My whole life, until now, the thing that has been missing is a sense of purpose. I need to feel needed, otherwise there is no point. I know that is wrong and it’s a character flaw — but it’s who I am and it’s who I will always be. I accept that now and I hope others can accept me for who I am.

Happiness for me is lying on a beach with my wife and kids soaking up vitamin D. I love summer and get really depressed in winter so it’s vital I get out in the sun when I can.

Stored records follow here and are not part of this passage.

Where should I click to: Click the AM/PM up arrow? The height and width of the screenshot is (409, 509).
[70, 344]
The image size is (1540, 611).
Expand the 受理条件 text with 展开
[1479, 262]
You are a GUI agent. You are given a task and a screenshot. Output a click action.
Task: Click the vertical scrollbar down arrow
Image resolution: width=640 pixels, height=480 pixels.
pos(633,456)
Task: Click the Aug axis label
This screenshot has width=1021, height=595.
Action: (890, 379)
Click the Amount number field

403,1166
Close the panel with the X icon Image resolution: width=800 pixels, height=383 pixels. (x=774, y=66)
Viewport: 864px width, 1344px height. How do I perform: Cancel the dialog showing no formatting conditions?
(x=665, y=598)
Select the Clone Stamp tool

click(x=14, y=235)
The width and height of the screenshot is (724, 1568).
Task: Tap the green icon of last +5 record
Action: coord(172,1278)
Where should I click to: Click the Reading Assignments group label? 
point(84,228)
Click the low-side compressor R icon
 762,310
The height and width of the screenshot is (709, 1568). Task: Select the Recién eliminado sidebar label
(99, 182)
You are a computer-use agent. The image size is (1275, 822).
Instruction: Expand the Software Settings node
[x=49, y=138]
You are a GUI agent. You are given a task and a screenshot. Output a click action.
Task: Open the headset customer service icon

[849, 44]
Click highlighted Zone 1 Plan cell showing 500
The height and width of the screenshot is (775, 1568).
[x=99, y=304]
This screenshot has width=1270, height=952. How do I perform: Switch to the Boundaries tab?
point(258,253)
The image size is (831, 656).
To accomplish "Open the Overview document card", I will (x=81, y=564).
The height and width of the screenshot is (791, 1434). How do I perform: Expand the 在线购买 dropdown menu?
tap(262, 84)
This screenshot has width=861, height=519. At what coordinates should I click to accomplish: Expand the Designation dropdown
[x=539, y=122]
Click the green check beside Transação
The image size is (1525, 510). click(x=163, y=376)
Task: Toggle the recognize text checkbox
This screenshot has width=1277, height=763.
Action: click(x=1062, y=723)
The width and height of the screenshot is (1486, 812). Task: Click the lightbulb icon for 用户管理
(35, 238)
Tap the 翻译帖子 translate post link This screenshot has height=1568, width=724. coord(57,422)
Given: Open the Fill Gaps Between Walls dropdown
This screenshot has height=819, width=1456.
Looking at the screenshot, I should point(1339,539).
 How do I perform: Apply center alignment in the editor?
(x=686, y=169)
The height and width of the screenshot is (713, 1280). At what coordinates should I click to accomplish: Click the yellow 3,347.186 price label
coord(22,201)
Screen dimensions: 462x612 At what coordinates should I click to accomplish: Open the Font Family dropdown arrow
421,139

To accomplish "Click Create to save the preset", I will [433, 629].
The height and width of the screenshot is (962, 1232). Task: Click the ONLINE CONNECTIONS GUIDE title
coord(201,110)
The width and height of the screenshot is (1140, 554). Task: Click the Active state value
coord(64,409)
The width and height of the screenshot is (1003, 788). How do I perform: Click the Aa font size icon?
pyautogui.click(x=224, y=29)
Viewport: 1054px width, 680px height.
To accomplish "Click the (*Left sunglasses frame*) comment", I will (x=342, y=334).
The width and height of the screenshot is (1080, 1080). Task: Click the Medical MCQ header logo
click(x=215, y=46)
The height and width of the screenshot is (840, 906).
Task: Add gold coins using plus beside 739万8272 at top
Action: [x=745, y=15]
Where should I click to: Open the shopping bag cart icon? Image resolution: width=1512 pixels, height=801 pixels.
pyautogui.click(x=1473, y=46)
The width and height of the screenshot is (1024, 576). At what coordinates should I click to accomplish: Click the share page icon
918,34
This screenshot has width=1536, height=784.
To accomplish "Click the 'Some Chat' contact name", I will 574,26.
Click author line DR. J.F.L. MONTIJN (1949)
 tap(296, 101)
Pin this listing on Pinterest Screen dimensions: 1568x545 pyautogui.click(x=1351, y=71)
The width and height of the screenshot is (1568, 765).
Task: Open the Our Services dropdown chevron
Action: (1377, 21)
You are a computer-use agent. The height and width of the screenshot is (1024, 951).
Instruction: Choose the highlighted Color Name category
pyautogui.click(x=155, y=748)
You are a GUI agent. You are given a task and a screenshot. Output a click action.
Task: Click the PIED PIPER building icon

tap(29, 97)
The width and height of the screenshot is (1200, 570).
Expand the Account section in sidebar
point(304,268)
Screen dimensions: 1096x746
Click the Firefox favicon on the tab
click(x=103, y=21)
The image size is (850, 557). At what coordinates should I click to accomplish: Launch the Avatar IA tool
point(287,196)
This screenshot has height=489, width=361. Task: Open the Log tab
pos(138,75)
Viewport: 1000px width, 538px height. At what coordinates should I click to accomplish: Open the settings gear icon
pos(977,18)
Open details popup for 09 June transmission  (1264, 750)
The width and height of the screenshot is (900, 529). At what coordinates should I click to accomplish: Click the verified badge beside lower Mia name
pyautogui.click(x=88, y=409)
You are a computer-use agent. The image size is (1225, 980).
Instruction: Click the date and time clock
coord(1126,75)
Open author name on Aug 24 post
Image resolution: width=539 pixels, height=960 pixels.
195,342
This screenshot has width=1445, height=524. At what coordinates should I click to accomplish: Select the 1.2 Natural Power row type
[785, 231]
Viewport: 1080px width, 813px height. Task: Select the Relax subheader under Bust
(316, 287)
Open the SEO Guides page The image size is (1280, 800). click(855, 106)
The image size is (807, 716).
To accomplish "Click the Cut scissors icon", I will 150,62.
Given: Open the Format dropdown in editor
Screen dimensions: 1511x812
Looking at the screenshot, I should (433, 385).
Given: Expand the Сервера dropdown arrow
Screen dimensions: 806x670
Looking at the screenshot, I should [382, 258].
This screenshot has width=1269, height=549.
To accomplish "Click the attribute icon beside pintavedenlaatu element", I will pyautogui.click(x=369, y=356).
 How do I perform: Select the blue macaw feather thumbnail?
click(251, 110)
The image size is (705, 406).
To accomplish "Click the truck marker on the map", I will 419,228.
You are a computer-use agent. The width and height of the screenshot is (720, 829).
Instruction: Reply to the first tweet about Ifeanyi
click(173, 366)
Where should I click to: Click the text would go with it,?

To anyone struggling, I would say “what do you need?” When people see somebody who is distressed, the first thing they usually say is “what’s wrong?” which implies you want them to talk about their feelings — and for a lot of people, that’s too hard. By saying things like “what happened?” or “what do you need?”, you are talking about their situation, which is easier to negotiate.

The part of my life where I felt pressure to present as more stoic than I feel is behind me. Now I’m comfortable just being me.

I feel optimistic about the next generation. Our kids are the most amazing generation of people in the history of the world. They are more empathetic, articulate, kind, understanding and compassionate than we ever were at their age and that gives me hope for the future.